Nesse momento, em que a hermenêutica   segue o caminho da linguagem, ela renuncia, como filosofia, a qualquer fundamento último. Pois onde quer que se insista em um fundamento último, a linguagem deve ser ignorada, e onde quer que a linguagem seja admitida, o fundamento último deve ser renunciado. Como a reivindicação de um fundamento último, a ideia do sistema, o princípio, a fundação, a derivação, poderia ser harmonizada com a linguagem, na qual não há nem uma primeira nem uma última palavra — mas apenas reciprocidade? O incondicional é aqui o hikanón, o ponto finito e limitado de encontro da palavra compartilhada, que, por meio da reciprocidade, abre a participação ao infinito do diálogo.

Com seu entrelaçamento dialético do logos  , a hermenêutica revela a possibilidade da participação recíproca do finito e do infinito, com a qual um pode ser lido à luz   do outro. Neste logos, neste diálogo sem fim, a hermenêutica se reconhece novamente e adota o diálogo como a forma de seu próprio filosofar.
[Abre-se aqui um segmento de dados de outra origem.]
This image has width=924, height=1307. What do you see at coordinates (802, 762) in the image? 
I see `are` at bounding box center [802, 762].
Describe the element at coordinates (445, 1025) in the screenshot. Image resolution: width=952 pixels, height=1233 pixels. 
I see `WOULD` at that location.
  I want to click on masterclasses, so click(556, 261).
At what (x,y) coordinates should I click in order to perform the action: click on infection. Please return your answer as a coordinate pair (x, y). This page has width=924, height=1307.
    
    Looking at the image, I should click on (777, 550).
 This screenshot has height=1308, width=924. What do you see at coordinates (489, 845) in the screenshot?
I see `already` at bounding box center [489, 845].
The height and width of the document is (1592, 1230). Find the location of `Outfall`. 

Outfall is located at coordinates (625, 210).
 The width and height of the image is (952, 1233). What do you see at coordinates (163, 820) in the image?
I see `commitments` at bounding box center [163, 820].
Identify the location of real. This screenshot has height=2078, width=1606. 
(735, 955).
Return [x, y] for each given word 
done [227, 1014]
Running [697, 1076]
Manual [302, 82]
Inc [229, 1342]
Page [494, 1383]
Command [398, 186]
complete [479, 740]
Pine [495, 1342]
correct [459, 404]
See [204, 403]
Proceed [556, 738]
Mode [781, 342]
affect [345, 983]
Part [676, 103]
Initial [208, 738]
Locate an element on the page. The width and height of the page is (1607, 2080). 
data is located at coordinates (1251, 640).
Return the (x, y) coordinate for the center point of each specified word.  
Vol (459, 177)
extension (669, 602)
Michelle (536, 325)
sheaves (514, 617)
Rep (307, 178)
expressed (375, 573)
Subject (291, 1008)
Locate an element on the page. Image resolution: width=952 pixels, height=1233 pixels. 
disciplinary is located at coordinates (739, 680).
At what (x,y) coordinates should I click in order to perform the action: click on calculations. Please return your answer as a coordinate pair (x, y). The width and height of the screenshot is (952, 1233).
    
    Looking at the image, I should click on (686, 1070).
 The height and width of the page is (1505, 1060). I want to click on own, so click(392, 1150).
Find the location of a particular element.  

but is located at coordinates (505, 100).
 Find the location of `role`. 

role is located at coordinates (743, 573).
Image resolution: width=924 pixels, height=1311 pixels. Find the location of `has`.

A hermenêutica é este diálogo infinito.

Desta forma, a hermenêutica também define a sua posição como filosofia. Aqui, também, segue uma sugestão de Platão. No mito   da carruagem alada narrado no Fedro, são descritas a finitude e o destino   da alma   humana. Assim como na ascensão   noturna das estrelas  , as almas humanas seguem em carruagens aladas conduzidas pelos deuses. Elas continuam até o limite do firmamento, até o local do além, onde o hiperurânio é revelado e as formas verdadeiras, imutáveis e perenes do Ser podem ser contempladas. Enquanto os deuses se entregam totalmente a essa visão  , as almas humanas ficam perturbadas por ela. Depois de lançar um olhar fugaz, na confusão elas perdem suas asas e, separadas da “planície da verdade”, da alétheia, da qual retêm apenas uma vaga lembrança, caem de volta à terra  . No exílio da finitude, apenas algumas almas podem recuperar suas asas e elevar-se, mesmo que brevemente, à verdade. Estas são as almas humanas que escolheram e amaram a sophia. Os deuses, que permaneceram na abóbada celeste e de lá continuam a contemplar a verdade, não filosofam. Com esse mito, Platão descreve o caminho da filosofia, que é um caminho exclusivamente humano entre o céu e a terra. A hermenêutica segue esse caminho e, assim, se situa no meio entre o uno e a díade, o finito e o infinito. Embora se conheça como finita, ela não renuncia ao infinito. Ela se entrega à abertura de uma dialética aporética onde, não tendo dito a primeira palavra, também não pretende dizer a última.